● **課題文**
Sayalay's Dhamma book

長年、当ブログにおいて逐次公開しましたテーラワーダ系仏教書翻訳文は、<菩提樹文庫>にてPDF版として、正式に公開されています。<菩提樹文庫>WEBをご閲覧下さい。

般若の独り言~五木寛之氏の「苦」

本日、IT の WEB 記事を読んでいましたら、五木寛之氏の文章に出会いました。

彼は、何時の頃からでしたか、龍谷大学で仏教の勉強をしていて、仏教に詳しい作家です。

その彼が、ゴータマ仏陀の説いた「苦」(dukkha)について説明しています。

仏陀の説いた重要な概念「苦」について、「苦」とは「不円満」「思い通りにならない事」と言うのです。

これは正しいです。

しかし、彼は返す刀で、仏陀が説いた<dukkha>を、中国人が「苦」(苦しい)という言葉を持ってきて表現したのは、すこし違う・・・とのご意見。

● **生データ**
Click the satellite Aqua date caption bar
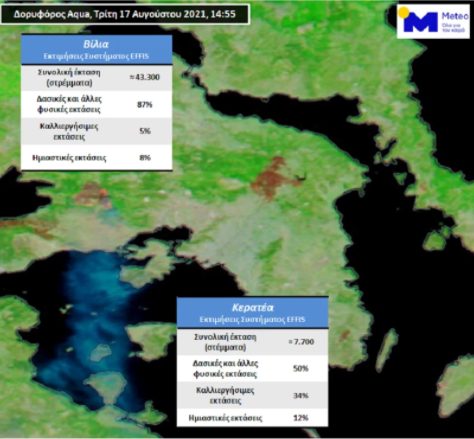point(125,14)
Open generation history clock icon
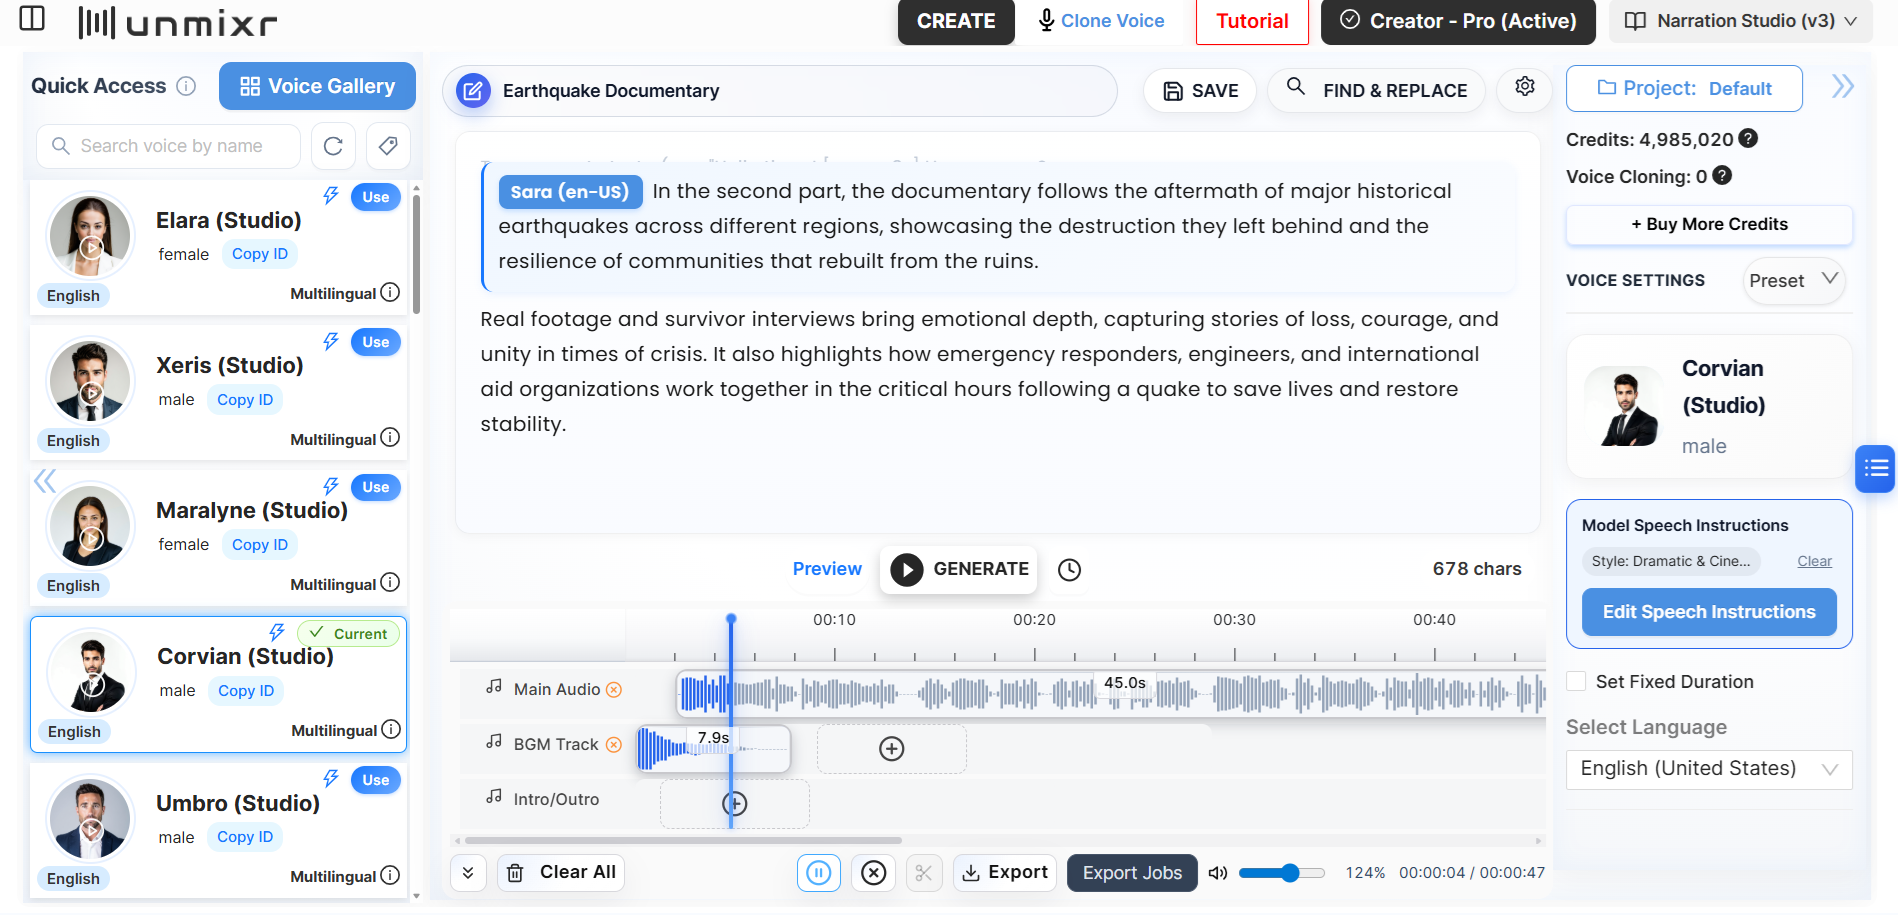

● **課題の指示**
1. 「苦」についてのブログ記事を読んで、次の問いに答えてください。
(a) 筆者は五木寛之氏の文章に何を読んでいて出会いましたか。
(b) 五木寛之氏はどこで仏教の勉強をしていましたか。
(c) 五木寛之氏によれば、「苦」とはどういうことですか。
2. 「苦」についてのブログ記事のうち、「長年、当ブログにおいて」で始まる段落を、要点を残して短く書き直すとどうなりますか。
3. 「苦」についてのブログ記事を、最後の文の後から書き継いでください。
データはここでは使いません。

● **課題の解答**
1.
(a) IT の WEB 記事
(b) 龍谷大学
(c) 「不円満」「思い通りにならない事」

2. 当ブログで長年公開してきたテーラワーダ系仏教書の翻訳文は、<菩提樹文庫>でPDF版として正式に公開されている。<菩提樹文庫>のWEBを参照のこと。

3.
しかし、中国語の分かる私から言わせると、<dukkha>を、「苦」と訳した古代の中国人も、なかなかなものだな、と思います。

というのは、中国語の「苦」は、勿論、<苦しい>という意味もありますが、どちらかというと「苦い」という意味なのです。

「因縁生起、刹那生滅する我々の人生は、不円満が故に、苦い涙の味がする」

完璧ではないでしょうか?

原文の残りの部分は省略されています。